Why it's great: Ideal for herbs and salad greens; low-effort and intuitive with built-in reminders
Click & Grow Smart Garden 3
Price: CA $129 -- Sleek and stylish smart garden.
Features: 3 pods using soil-free "smart soil," built-in LED light, app guidance.
Why it's great: Aesthetically pleasing and extremely easy to use—perfect for small kitchens.
Gardyn Studio
Price: ~US $499
Features: Tree‑like hydroponic garden that grows up to 16 plants, built‑in LED lighting, smart sensors, and app connectivity.
Why it's great: Blends sleek design with automation—AI-enabled reminders help keep your garden thriving.
Tower Garden HOME
Price: ~US $725 -- Premium tower garden.
Features: Sturdy tower with timer-driven hydroponics, 32 planting sites.
Why it's great: Robust system praised for ease of setup and consistent growth.
Just Vertical EVE Indoor Garden
Price: Starting at CA $949
Features: Sleek vertical hydroponic system that grows up to 12 plants. Comes with built-in LED grow lights, a quiet recirculating pump, and a self-watering system that waters plants 48 times per day.
Why it's great: Furniture-grade finish, made in Canada, and doubles as a modern statement piece. Great for apartments or homes where design matters just as much as function.
7. FAQ: Your Indoor Farming & Healthy Eating Questions Answered
Q1. Why should I bother growing greens when I can just buy a supplement?
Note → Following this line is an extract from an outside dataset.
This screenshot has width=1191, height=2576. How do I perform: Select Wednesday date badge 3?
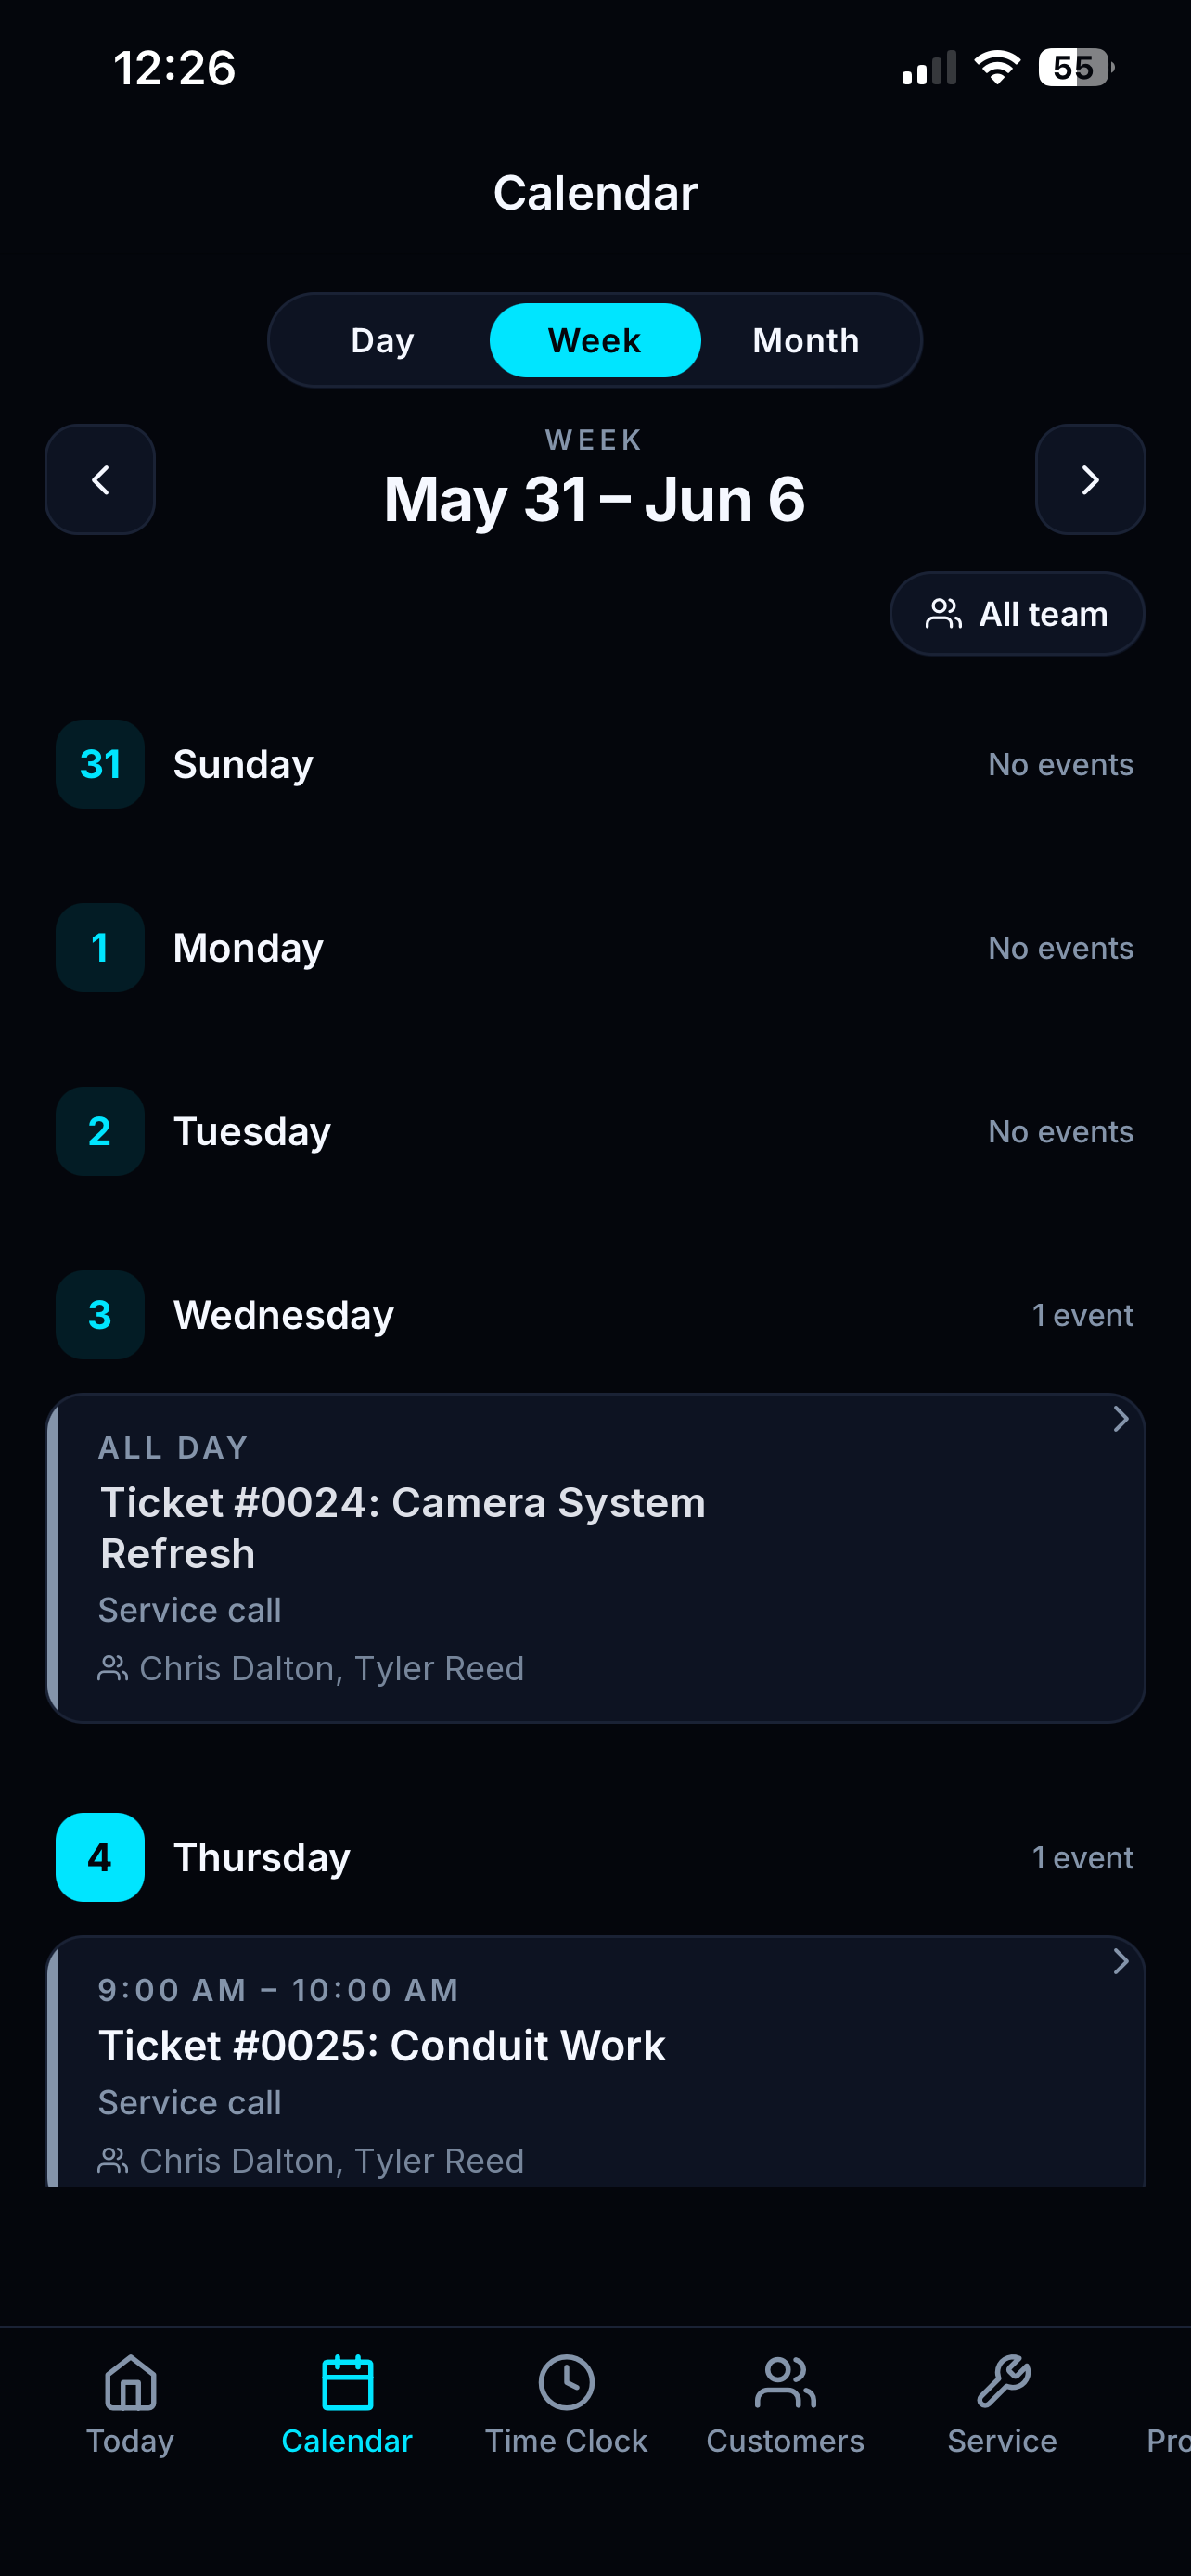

Supplements only deliver a slice of nutrition and fulfillment that vegetables can. Fresh greens offer fibre, water, living enzymes, and hundreds of plant compounds that pills simply can't replicate. Growing your own also builds a connection to your food, building food literacy.
Q2. Is indoor gardening messy or hard to maintain?
Not at all. Most systems today are soil-free, self-watering, and nearly mess-proof. With a little occasional care—like topping up water or harvesting leaves—your greens practically grow themselves.
Q3. How much space do I need to start an indoor garden?
Surprisingly little. Many countertop gardens are no bigger than a toaster. Even larger vertical systems take up less floor space than a dining chair. If you have a bit of light and a power outlet, you have room to grow.
Q4. Are homegrown greens really more nutritious than store-bought ones?
Yes! Once harvested, vegetables start losing nutrients right away. By the time store greens reach your plate, they've often traveled hundreds of miles. Picking your greens minutes before you eat them means you get peak flavour and nutrition.
Q5. What's the biggest benefit of growing my own greens?
Beyond saving money and getting better-tasting food, it's about feeling empowered. Growing your own vegetables turns healthy eating from something you should do into something you want to do—and that makes it stick.
Conclusion
From pill bottles to planter boxes, one truth stands out: healthy eating thrives when real vegetables are part of our daily lives. While supplements can be useful for filling specific gaps, they can't replicate the fibre, flavour, and living nutrients found in fresh greens.
Growing your own food also offers something deeper—a chance to reconnect with what nourishes you. Whether it's kids marveling at sprouting seeds, adults adding homegrown basil to dinner, or seniors enjoying a harvest from their kitchen, these small moments build a lasting connection to healthy eating.
In the end, every bite of fresh greens supports not just your body, but your sense of well-being and your relationship with food. At Just Vertical, we're here to help you grow, learn, and enjoy every step of the journey.